I have been learning about entropy production in non-equilibrium systems as developed by Prigogine and others, especially in the context of chemical reactions. I now understand that from the first law of thermodynamics, one can derive an expression for entropy production in the form of force times flux. The force is the affinity and the flux the change in the extent of reaction: $ \frac{d_i S}{dt} = \left(\frac{A}{T}\right) \frac{d\xi}{dt} > 0$

Now in terms of the forward and reverse reaction rates $R_f$ and $R_r$, one can re-express the above expression as $ \frac{d_i S}{dt} = R(R_f - R_r) \ln{\frac{R_f}{R_n}}$.

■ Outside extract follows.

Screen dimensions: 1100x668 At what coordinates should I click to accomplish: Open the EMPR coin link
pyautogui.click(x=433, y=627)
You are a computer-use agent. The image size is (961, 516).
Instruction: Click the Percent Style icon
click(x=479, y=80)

My question is what this quantity physically represents or can be used for. In non-driven systems where the concentrations relax to an equilibrium value, the entropy production goes to zero as equilibrium is reached. However, if the system is driven, entropy may be continuously produced. What is the use quantifying the rate at which this happens in non-equilibrium systems?

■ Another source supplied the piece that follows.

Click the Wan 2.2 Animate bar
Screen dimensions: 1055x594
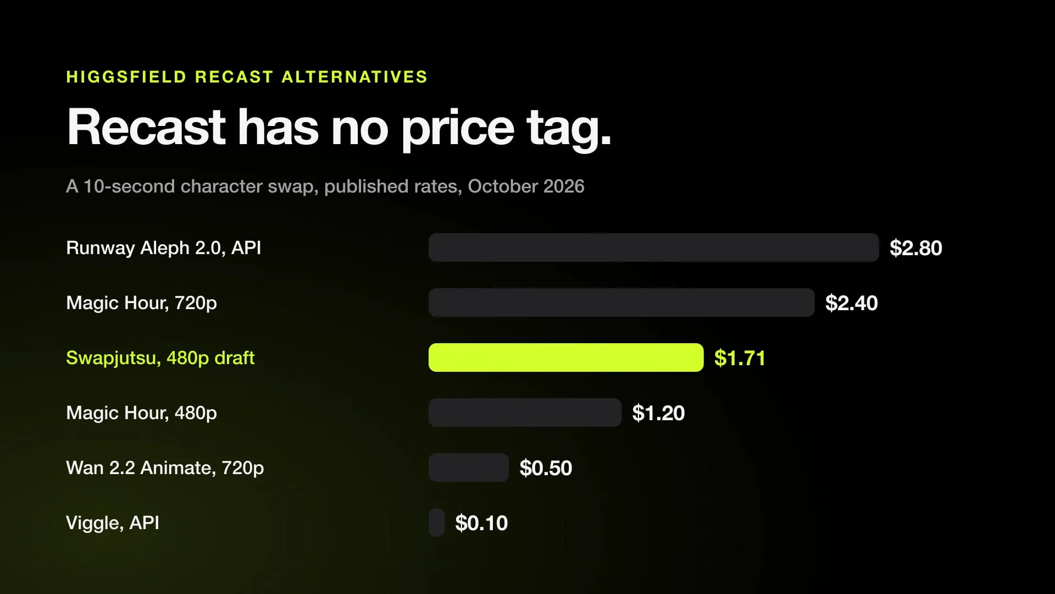point(469,468)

  • $\begingroup$ What are $R$ and $R_n$? $\endgroup$
    – Quillo
    Dec 28, 2021 at 22:36
  • $\begingroup$ What is exactly meant by 'force times flux', do you have a source that explains this? What are the variables related to? $\endgroup$ May 7, 2022 at 9:53

1 Answer 1


The main postulate of equilibrium statistical physics is that in an isolated system all the microstates with the same values of energy are equally probable. One then defines the entropy as the logarithm of the number of these microstates $$S=\log\Omega,$$ which is consistent with the Shannon's definition of entropy $$S=-\sum_i p_i\log p_i,$$ where all the microstates are equally probable, $$p_i=\frac{1}{\Omega}.$$

Note also that the equiprobable distribution maximizes the Shannon's entropy. If we start with a different probability distribution vector, $\mathbf{p}$, the entropy will be lower and we expect it to increase till all the $p_i$ have the same value, i.e., till we reach a thermodynamically equilibrium state. Thus, the entropy production can be thought of as the speed at which the probability distribution among the microstates is equalizing itself. Any non-equilibrium process can be viewed as relaxation to thermodynamic equilibrium, although sometimes the time that it reaches equilibrium is taken to be infinitely long (e.g., for a stationary process).

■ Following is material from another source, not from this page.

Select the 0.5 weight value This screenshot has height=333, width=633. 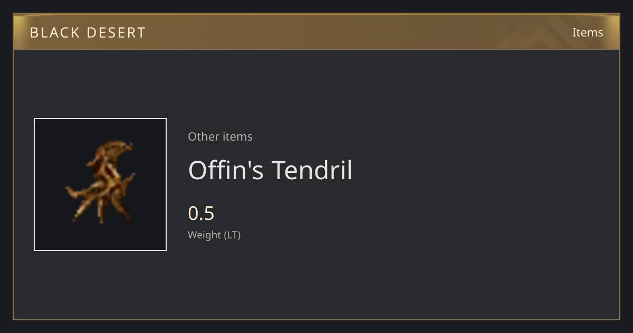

Further, the entropy production characterizes only the production of entropy within the system, $dS_i/dt$ ($S_i$ is the internal system entropy). Driving the system would mean that its entropy is constantly being lowered by the external forces, at the rate that compensates the internal entropy production: $$\frac{dS_i}{dt} >0, \frac{dS_e}{dt} <0.$$ Note however, that Prigogine's minimum energy production principle addresses steady states. See this good discussion by Jaynes.